Bangladesh today is the most densely populated large country in the world, with more than two thousand people living on every square mile; it has a population greater than Russia living on an area smaller than Florida. In 1955 Bangladesh had a birth rate of 6.8 children per woman. Today, fifty years later, that ratio has more than halved, to about 2.7 children per woman. On current trends Bangladesh’s population will soon cease growing altogether. Its neighbour India has seen a similar collapse in fecundity, from 5.9 to 2.6 children per woman. In Pakistan the birth rate did not start dropping till the mid-1980s, but its decline has been catching up its neighbours: it has halved in just twenty years to 3.2 children per woman. Between them these three countries account for about a quarter of the world’s population. If they had not seen their birth rates fall so fast, the world population boom would have become deafening.

Yet they are not alone. Throughout the world, birth rates are falling. There is no country in the world that has a higher birth rate than it had in 1960, and in the less developed world as a whole the birth rate has approximately halved. Until 2002, the United Nations, when projecting future world population density, assumed that birth rates would never fall below 2.1 children per woman in most countries: that is the ‘replacement rate’, at which a woman produces enough babies to replace her and her husband, with 0.1 babies added in to cover childhood deaths and a slightly male-biased sex ratio. But in 2002, the UN changed this assumption as it became clear that in country after country the decline in baby-making went straight through the 2.1 level and kept on dropping. If anything, the decline may accelerate as the effect of small family size compounds. Nearly half the world now has fertility below 2.1. Sri Lanka’s birth rate, at 1.9, is already well below replacement level. Russia’s population is falling so fast it will be one-third smaller in 2050 than it was at its peak in the early 1990s.

Do these statistics surprise you? Everybody knows the population of the world is growing. But remarkably few people seem to know that the rate of increase in world population has been falling since the early 1960s and that the raw number of new people added each year has been falling since the late 1980s. As the environmentalist Stewart Brand puts it, ‘Most environmentalists still haven’t got the word. Worldwide, birth-rates are in free fall ... On every part of every continent and in every culture (even Mormon), birth rates are headed down. They reach replacement level and keep on dropping.’ This is happening despite people living longer and thus swelling the ranks of the world population for longer, and despite the fact that babies are no longer dying as frequently as they did in the early twentieth century. Population growth is slowing even while death rates are falling.
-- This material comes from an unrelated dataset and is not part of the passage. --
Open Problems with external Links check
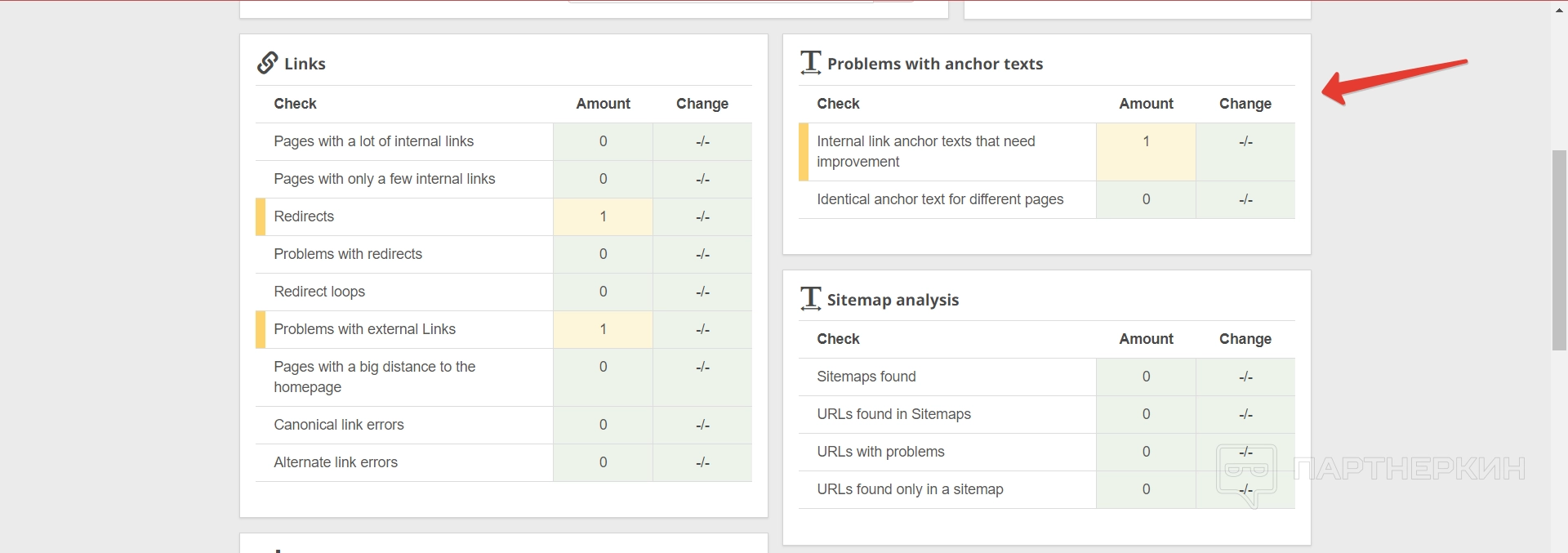The height and width of the screenshot is (553, 1568). (364, 329)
Frankly, this is an extraordinary bit of luck. Had the human race continued to turn wealth into more babies as it did for so many centuries, it would come to grief eventually. When the world population looked like it would hit fifteen billion by 2050 and keep on rising after that, there was a genuine risk of not feeding or watering that number comfortably, at least not while hanging on to any natural habitats. But now that even the United Nations’ best estimate is that world population will probably start falling once it peaks at 9.2 billion in 2075, there is every prospect of feeding the world for ever. After all, there are already 6.8 billion on the earth and they are still feeding better and better every decade. Only 2.4 billion to go.
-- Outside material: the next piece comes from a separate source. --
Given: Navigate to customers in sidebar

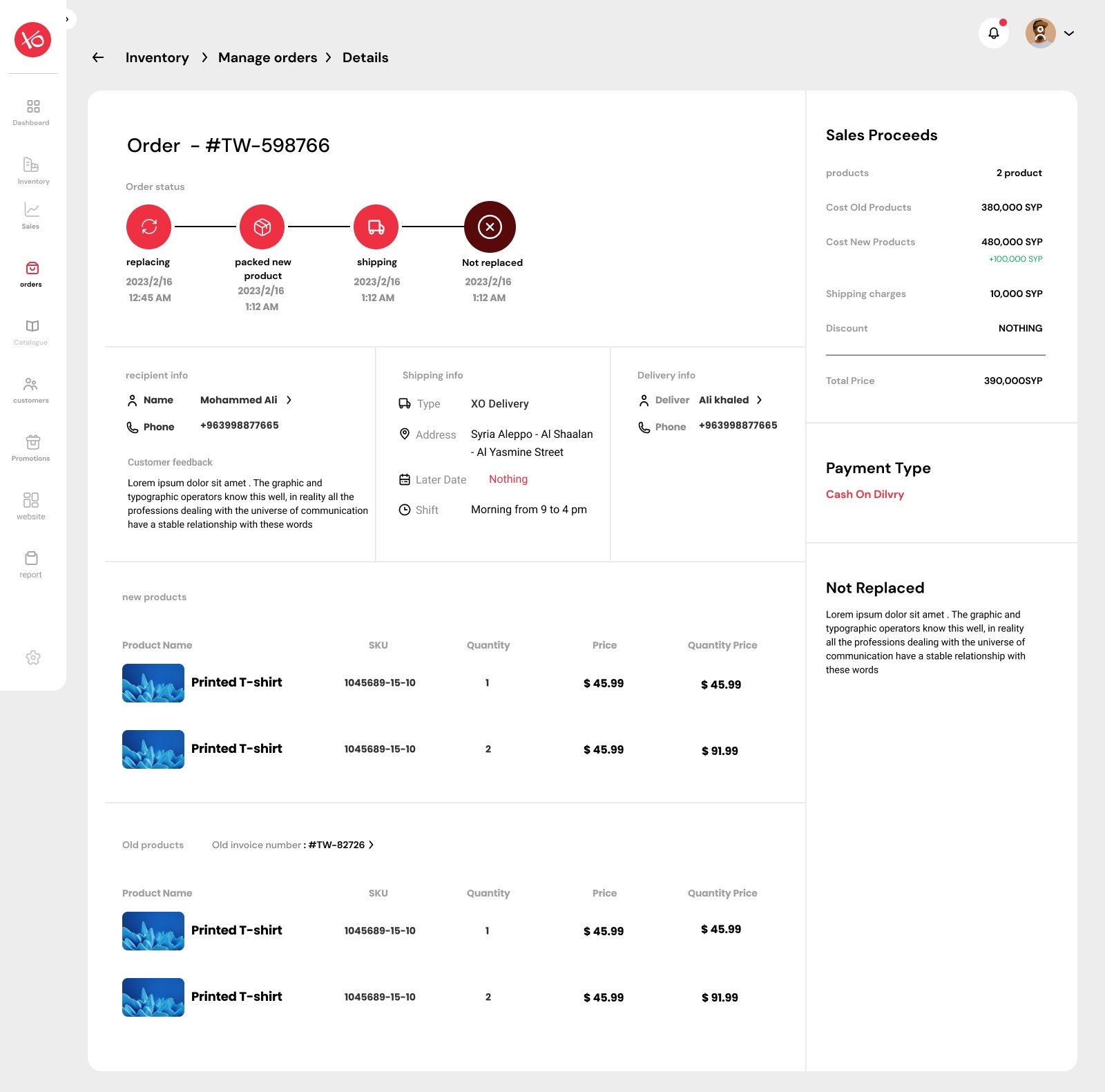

Think of it this way. After the world population first hit a billion in (best guess) 1804, the human race had another 123 years to work out how to feed the next billion, the two billion milestone being reached in 1927. The next billions took thirty-three, fourteen, thirteen and twelve years respectively to arrive. Yet despite the accelerating pace, the world food supply in calories per head improved dramatically. The rate at which the billions are being added is now falling. The seven billionth person won’t be born till 2013, fourteen years after the six billionth, the eight billionth will come fifteen years after that and the nine billionth another twenty-six years after that. The ten billionth, it is now officially forecast, will never come at all.